(GIVEN INSTRUCTION) Pick out every line in the items below that contains the word "قربانیان", matching case, and copy each of those lines.

==========

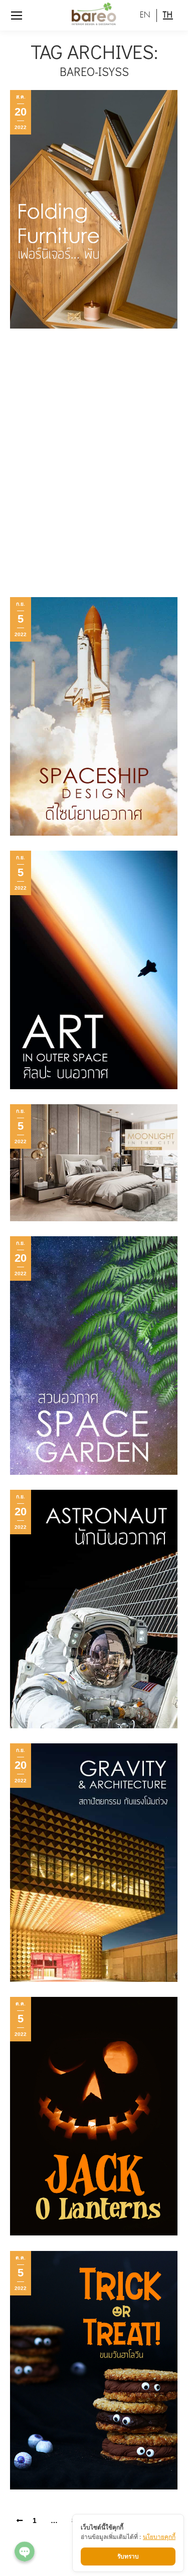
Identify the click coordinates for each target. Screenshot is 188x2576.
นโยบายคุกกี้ (159, 2536)
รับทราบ (128, 2556)
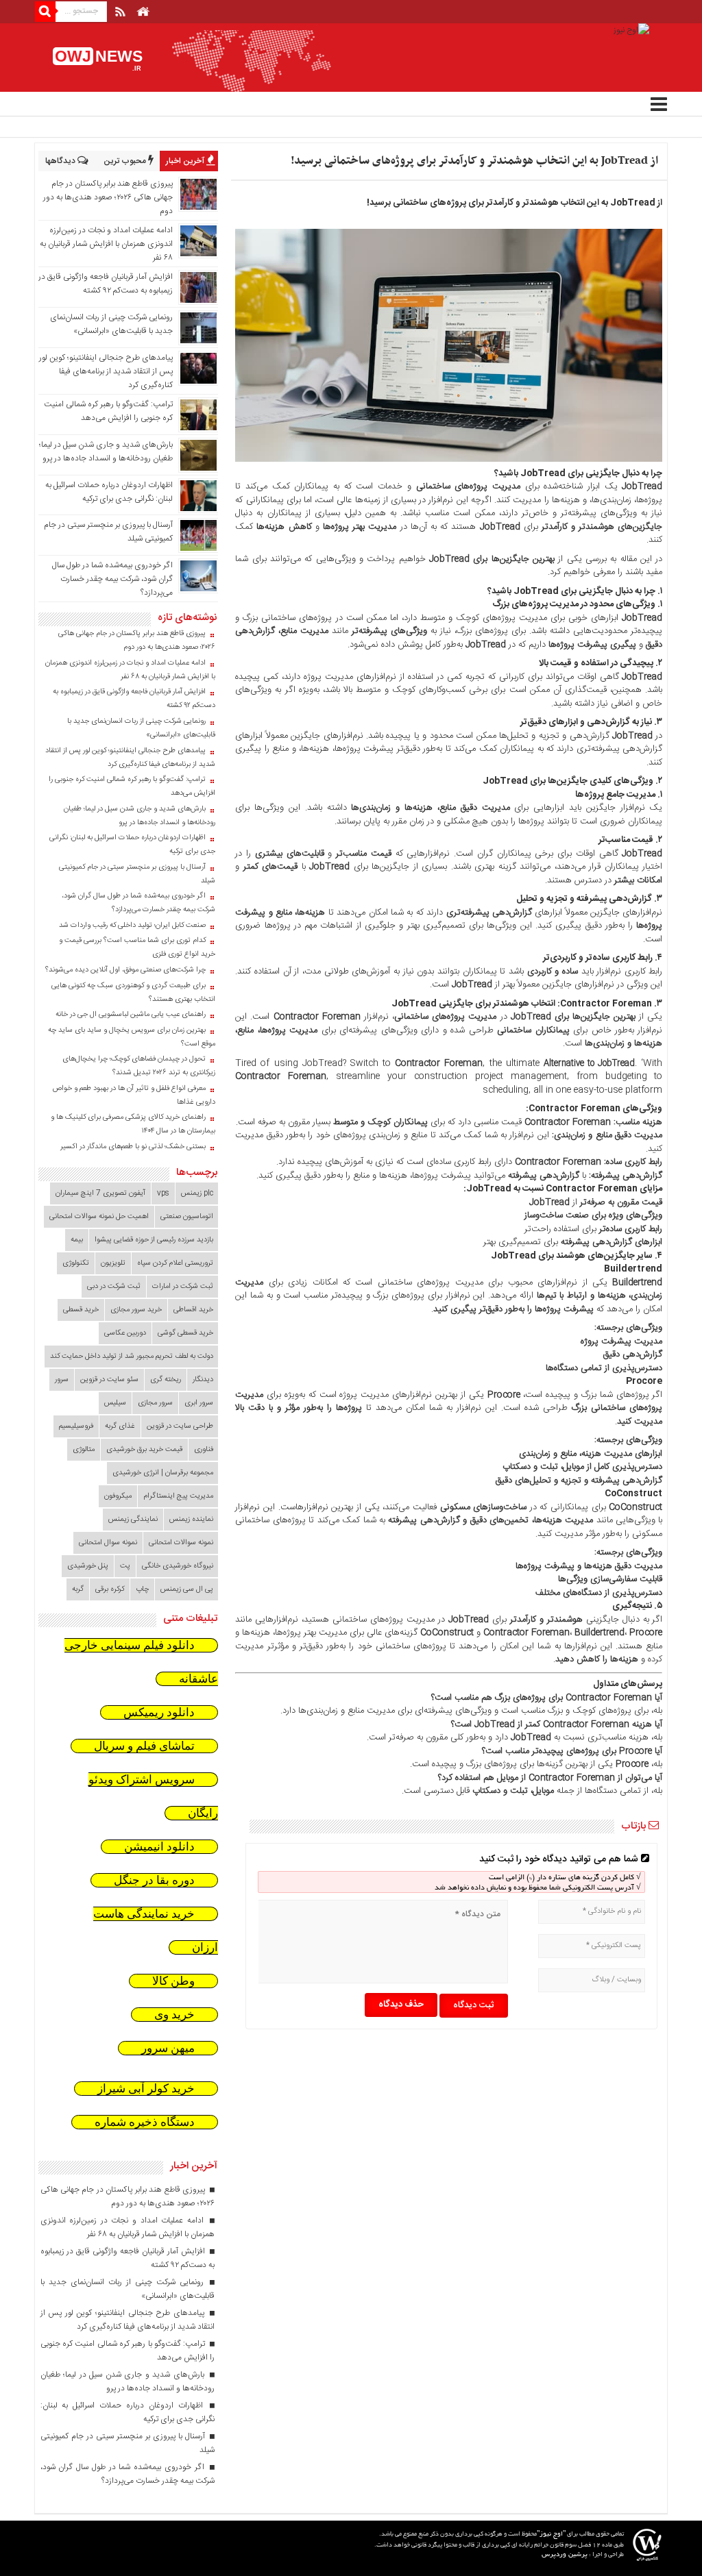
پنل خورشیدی (87, 1566)
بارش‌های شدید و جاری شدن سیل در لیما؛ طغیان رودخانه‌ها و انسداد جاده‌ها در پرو (106, 451)
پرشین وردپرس (565, 2555)
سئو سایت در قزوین (109, 1380)
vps (163, 1193)
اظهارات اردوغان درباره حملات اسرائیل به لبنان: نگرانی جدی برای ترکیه (109, 492)
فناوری (203, 1450)
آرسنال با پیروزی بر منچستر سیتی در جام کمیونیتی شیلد (137, 874)
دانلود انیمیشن (159, 1846)
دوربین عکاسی (125, 1333)
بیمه (77, 1240)
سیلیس (115, 1403)
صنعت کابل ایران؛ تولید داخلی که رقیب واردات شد (132, 925)
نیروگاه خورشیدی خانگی (177, 1566)
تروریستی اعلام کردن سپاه (175, 1263)
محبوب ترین (126, 161)
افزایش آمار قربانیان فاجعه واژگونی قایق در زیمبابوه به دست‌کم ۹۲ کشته (105, 283)
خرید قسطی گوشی (185, 1333)
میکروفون (118, 1496)
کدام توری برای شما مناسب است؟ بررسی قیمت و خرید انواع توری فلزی (137, 947)
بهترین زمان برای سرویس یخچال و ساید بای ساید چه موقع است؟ (131, 1037)
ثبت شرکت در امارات (182, 1286)
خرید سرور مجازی (136, 1310)
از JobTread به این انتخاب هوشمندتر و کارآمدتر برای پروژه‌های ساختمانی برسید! (474, 161)
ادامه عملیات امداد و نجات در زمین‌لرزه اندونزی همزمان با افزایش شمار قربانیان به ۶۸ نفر (106, 243)
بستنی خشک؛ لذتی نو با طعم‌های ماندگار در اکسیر (133, 1147)
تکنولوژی (75, 1263)
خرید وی (174, 2014)
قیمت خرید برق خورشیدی (144, 1450)
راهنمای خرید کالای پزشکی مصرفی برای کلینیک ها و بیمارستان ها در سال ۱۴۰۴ (133, 1124)
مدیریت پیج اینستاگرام (178, 1496)
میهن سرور (168, 2048)
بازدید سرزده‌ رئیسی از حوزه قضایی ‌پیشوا (154, 1240)
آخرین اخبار (186, 161)
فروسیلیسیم (76, 1426)
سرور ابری (198, 1403)
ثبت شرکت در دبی (114, 1286)
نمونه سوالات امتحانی (181, 1543)
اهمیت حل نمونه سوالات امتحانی (99, 1217)
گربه (78, 1589)
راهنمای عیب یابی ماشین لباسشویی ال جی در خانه (131, 1014)
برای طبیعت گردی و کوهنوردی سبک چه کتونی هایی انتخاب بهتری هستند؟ (133, 993)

==========

(ANSWER TO THIS PROBLEM)
افزایش آمار قربانیان فاجعه واژگونی قایق در زیمبابوه به دست‌کم ۹۲ کشته (105, 283)
ادامه عملیات امداد و نجات در زمین‌لرزه اندونزی همزمان با افزایش شمار قربانیان به ۶۸ نفر (106, 243)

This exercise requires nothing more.